## Supplied records
====

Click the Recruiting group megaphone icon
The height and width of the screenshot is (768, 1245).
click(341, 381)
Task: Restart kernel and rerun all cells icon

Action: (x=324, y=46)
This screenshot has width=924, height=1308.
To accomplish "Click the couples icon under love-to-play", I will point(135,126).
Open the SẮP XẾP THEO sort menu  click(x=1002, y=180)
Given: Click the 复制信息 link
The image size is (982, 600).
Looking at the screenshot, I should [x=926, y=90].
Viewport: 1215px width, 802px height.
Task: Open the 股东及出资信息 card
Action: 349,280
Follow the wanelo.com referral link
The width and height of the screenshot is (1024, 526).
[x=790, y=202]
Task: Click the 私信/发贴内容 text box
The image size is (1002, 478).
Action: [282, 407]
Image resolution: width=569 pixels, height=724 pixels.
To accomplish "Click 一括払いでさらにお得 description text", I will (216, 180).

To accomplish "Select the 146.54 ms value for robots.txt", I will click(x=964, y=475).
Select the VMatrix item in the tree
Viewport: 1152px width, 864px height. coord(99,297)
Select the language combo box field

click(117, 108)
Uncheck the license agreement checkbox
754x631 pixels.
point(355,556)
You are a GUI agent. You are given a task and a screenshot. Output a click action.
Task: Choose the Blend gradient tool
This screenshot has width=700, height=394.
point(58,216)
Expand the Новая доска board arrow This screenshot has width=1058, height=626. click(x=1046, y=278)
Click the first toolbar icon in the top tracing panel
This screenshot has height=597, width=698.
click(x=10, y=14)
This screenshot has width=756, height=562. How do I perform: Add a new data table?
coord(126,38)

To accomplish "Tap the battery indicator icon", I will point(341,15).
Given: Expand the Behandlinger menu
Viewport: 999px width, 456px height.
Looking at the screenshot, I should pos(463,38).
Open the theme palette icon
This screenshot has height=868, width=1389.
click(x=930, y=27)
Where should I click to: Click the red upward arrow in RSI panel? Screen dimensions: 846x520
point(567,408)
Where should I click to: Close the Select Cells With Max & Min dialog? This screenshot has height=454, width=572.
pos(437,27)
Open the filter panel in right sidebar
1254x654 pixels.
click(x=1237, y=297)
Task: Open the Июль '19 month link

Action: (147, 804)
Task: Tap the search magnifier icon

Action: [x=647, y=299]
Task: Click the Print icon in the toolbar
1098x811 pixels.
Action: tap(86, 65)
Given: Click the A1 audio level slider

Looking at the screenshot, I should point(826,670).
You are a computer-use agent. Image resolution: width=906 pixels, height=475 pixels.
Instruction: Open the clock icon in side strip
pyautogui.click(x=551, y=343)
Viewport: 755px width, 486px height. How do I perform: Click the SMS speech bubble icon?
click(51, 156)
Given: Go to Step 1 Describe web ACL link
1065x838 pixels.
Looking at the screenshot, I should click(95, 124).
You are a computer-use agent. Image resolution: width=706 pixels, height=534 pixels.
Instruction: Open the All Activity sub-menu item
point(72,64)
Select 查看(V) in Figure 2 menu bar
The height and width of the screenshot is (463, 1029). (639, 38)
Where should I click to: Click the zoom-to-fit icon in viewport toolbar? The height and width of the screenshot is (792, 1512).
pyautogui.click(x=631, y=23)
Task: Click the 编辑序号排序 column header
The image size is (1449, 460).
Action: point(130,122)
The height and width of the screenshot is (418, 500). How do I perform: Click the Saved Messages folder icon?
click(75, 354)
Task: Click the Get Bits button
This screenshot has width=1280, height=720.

====

## Instructions to follow
What lines of the material above include "accomplish"? Copy each one.

## Task solution
To accomplish "Click the couples icon under love-to-play", I will point(135,126).
To accomplish "Click 一括払いでさらにお得 description text", I will (216, 180).
To accomplish "Select the 146.54 ms value for robots.txt", I will click(x=964, y=475).
To accomplish "Tap the battery indicator icon", I will point(341,15).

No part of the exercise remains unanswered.